Talk about your thousand points of light. Try a thousand shards of ceramic glass.
Being the thoughtful husband that I am, I immediately grabbed a broom and started sweeping.
Being the thoughtless idiot that I am, I did so barefoot.
After an appropriate amount of cursing and hopping, I tweezed out dozens of shards, wiped the blood from my foot and the floor, applied antiseptic and a band-aid, slipped on shoes–I’m capable of learning from my mistakes–and continued sweeping. No big deal, I thought.
But my foot still hurt, so I dug in with a pin and tweezers and pulled out more glass, discovering that my sixty-eight year-old body isn’t made for close observation of the bottom of my foot. My wife, who, thankfully, doesn’t like inflicting pain on me, thought it wiser to seek the assistance of a neighbor who happens to be a nurse. The fact that he is a geriatric nurse wasn’t lost on me.

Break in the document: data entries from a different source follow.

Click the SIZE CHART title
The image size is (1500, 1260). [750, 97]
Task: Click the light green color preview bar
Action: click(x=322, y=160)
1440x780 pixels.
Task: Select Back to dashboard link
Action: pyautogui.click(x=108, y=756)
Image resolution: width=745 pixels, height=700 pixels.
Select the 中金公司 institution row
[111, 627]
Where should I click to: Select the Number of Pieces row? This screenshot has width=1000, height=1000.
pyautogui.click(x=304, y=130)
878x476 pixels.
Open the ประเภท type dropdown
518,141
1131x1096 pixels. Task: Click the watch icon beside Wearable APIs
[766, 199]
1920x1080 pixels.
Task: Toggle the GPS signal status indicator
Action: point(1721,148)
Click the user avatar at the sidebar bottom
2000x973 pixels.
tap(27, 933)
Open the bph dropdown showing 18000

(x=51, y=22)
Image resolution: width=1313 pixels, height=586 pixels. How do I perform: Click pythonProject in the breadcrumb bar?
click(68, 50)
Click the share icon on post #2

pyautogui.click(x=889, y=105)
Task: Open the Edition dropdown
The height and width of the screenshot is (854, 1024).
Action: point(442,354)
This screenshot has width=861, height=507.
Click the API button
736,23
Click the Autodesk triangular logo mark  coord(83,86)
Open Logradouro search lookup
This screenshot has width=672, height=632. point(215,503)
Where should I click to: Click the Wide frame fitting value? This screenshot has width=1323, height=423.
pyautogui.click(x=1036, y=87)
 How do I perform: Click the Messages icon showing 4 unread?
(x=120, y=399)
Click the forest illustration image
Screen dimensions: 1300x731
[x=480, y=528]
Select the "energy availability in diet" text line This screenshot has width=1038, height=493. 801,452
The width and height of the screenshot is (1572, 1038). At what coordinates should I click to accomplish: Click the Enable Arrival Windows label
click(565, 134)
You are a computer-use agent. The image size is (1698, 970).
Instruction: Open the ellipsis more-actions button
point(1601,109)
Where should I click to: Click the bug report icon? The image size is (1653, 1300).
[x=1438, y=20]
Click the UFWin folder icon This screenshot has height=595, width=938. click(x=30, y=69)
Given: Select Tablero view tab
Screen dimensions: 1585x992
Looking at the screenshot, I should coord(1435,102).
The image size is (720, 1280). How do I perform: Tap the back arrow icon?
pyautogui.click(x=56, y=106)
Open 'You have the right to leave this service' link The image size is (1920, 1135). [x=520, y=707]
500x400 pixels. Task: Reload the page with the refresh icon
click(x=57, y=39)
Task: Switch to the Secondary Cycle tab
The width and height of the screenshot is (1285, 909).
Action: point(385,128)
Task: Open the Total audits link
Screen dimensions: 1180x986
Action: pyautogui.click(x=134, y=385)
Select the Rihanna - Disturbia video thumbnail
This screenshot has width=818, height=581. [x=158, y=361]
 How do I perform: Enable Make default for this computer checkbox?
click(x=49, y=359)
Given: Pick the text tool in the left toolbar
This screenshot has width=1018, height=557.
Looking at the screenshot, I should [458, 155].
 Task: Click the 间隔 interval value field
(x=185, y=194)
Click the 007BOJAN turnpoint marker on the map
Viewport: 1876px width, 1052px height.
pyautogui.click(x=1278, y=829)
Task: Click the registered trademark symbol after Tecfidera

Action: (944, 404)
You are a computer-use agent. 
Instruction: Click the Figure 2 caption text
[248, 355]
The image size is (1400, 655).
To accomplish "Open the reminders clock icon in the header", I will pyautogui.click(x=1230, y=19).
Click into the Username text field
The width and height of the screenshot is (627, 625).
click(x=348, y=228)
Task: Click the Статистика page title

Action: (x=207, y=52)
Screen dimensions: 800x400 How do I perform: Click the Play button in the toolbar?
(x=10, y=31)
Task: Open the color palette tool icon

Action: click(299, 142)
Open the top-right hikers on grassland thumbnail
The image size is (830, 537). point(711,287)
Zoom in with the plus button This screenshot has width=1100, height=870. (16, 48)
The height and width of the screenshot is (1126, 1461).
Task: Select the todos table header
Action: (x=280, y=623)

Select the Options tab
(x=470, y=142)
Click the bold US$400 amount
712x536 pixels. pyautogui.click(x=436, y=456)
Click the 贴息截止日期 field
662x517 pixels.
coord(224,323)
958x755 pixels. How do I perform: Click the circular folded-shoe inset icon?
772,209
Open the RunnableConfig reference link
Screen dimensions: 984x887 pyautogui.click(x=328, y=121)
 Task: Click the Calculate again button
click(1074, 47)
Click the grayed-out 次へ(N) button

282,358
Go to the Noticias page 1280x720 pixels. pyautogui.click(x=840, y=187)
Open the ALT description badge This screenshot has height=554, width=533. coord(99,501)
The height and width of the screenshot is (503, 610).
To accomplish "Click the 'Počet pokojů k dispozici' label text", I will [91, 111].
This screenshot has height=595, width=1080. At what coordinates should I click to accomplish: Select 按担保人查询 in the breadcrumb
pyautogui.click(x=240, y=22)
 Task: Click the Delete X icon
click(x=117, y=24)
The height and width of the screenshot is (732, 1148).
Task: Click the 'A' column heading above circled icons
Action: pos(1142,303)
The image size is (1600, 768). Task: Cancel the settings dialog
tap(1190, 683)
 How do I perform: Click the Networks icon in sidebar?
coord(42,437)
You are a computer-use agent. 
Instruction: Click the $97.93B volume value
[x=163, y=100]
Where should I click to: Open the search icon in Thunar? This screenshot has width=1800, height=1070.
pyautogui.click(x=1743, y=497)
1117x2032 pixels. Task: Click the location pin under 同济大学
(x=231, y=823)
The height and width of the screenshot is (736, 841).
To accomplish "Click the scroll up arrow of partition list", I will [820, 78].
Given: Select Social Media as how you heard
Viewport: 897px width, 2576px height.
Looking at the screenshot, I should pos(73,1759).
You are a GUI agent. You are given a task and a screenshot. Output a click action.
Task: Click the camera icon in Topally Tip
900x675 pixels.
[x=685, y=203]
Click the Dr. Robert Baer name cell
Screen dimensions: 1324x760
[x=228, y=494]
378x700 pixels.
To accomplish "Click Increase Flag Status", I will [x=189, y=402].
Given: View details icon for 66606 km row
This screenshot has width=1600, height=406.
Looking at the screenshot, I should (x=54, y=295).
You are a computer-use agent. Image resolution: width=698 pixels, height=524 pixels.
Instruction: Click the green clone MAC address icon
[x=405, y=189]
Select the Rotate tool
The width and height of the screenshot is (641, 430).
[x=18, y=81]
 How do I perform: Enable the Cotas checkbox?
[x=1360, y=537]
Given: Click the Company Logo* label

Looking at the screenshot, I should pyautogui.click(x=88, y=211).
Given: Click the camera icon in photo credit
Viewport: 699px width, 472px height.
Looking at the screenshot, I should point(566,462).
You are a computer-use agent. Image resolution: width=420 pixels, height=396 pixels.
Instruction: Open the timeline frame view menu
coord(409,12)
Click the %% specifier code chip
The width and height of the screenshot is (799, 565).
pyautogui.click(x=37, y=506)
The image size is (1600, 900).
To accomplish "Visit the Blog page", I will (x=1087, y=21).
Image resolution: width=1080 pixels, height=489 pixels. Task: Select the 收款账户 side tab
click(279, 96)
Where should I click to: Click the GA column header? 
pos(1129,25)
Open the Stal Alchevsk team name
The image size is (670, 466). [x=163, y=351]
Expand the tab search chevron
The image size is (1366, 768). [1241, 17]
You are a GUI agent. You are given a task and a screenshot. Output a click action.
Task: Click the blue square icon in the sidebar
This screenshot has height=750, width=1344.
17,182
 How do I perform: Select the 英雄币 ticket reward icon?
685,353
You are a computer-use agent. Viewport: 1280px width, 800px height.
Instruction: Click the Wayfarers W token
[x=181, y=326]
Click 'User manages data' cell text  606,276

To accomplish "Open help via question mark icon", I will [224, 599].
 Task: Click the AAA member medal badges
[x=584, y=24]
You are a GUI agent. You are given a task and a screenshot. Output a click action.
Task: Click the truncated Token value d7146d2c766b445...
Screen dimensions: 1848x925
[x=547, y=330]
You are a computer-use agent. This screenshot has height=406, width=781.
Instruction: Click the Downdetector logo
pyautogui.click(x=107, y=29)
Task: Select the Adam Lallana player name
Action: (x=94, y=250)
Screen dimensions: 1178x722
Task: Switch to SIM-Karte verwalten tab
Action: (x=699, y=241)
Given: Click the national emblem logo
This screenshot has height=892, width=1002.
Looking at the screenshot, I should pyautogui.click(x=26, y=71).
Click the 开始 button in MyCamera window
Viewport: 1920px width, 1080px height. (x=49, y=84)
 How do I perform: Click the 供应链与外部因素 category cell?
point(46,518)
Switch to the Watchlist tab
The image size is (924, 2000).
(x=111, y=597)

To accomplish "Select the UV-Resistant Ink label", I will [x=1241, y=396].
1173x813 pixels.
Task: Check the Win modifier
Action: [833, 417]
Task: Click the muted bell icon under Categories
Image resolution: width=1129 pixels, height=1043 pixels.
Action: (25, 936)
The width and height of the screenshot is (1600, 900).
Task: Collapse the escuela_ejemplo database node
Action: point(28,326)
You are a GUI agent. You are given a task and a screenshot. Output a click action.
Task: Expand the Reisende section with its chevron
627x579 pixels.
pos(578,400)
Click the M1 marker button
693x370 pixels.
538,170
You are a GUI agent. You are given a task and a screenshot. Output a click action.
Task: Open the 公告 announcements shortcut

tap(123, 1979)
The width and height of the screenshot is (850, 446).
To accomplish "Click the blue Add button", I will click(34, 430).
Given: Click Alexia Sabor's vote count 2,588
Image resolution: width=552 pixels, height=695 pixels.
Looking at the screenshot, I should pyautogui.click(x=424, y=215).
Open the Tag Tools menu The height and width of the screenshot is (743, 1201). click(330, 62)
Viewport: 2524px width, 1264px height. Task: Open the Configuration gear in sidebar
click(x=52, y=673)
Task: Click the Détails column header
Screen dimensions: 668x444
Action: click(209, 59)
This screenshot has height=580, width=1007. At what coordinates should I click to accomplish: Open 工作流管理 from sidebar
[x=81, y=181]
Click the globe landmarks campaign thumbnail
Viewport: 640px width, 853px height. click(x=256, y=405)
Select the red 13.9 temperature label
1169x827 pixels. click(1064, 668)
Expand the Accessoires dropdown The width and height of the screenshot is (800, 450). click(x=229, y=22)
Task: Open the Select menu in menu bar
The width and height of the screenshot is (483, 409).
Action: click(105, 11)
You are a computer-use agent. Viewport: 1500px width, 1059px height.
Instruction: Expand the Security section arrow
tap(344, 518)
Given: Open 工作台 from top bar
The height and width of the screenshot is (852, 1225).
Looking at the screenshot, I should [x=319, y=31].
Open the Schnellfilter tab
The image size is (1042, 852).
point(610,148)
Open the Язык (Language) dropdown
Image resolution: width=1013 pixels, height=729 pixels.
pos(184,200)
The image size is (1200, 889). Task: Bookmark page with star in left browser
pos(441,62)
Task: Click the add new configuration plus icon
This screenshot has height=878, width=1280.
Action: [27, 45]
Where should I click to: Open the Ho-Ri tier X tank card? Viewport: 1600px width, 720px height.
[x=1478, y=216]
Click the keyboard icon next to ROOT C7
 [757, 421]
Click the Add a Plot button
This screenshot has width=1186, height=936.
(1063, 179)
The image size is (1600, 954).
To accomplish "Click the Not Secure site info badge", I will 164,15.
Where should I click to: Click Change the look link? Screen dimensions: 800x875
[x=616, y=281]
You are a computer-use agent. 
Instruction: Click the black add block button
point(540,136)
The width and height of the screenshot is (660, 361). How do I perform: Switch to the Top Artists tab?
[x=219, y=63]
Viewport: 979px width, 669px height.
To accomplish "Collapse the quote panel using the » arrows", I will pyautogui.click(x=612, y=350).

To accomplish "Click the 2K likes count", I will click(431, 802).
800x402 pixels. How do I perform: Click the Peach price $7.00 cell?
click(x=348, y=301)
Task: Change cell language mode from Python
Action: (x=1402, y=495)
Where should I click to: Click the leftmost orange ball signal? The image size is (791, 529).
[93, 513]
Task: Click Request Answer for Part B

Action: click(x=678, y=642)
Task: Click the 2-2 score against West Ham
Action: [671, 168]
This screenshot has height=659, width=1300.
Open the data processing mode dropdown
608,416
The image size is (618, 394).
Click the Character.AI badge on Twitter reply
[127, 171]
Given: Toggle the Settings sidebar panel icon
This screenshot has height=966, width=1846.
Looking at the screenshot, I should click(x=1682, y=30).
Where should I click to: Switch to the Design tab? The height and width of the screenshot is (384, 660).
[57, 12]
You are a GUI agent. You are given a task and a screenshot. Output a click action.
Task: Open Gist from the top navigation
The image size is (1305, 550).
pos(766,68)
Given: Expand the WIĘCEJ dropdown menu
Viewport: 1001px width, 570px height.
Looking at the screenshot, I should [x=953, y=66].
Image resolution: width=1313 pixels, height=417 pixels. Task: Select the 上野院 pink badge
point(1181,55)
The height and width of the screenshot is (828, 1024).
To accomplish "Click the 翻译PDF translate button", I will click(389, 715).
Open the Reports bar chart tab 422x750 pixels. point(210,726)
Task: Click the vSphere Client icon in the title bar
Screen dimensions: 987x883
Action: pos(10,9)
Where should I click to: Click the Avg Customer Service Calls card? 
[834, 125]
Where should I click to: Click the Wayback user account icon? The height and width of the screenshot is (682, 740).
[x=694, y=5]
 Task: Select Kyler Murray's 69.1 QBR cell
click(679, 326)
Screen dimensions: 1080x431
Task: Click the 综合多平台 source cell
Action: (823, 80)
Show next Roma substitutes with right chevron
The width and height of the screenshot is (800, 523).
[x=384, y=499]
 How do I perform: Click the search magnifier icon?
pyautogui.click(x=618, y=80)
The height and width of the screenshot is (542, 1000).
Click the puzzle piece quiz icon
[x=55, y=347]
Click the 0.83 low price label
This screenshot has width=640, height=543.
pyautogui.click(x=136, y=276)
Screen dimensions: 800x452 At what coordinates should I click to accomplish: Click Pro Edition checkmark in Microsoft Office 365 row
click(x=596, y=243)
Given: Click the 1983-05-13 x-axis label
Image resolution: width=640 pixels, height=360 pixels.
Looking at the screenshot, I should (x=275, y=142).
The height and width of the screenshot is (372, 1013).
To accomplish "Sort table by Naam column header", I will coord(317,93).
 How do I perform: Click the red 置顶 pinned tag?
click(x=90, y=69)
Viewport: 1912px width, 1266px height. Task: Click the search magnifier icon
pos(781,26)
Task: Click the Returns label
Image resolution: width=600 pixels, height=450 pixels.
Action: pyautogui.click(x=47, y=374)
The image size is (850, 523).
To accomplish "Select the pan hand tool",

He made a house call, medical bag in hand, took a pickaxe to my foot, and extracted at least eight more ceramic shards, some as big as a baseball. This procedure was performed with a single anesthesia–Scotch, straight up.
A week later, I still hurt. My wife forced me to see our family physician. Donning a headlight and magnifying glass, the doctor burrowed into my foot and mined a few more shards, without even offering me a drink. Bandaged, with a prescription for antibiotics, I limped off, thinking that would be the last of it.
A week later, still hobbling, my doctor advised me to see a podiatrist, who x-rayed my foot and declared with a perfect straight face, “It’s what I suspected. Glass doesn’t show up on x-rays.” She proceeded to excavate up to my knee, pulled out a few more shards, flushed the wound, and sent me home. Now I hurt far worse than ever. Scotch helped.
Two weeks later, still hurting, I returned to the podiatrist. She scraped away the callous that had formed and shouted, “Eureka,” displaying still another piece–this one the size of a baseball bat–and declared me fixed. Again.
Now I’m almost walking normally, probably because my wallet is so much lighter from all the doctor visits and “surgeries.”
What have I learned from all this? If my wife breaks a dish, let her clean it up. She’s smart enough to dress appropriately.
Also, Scotch makes an excellent anesthetic.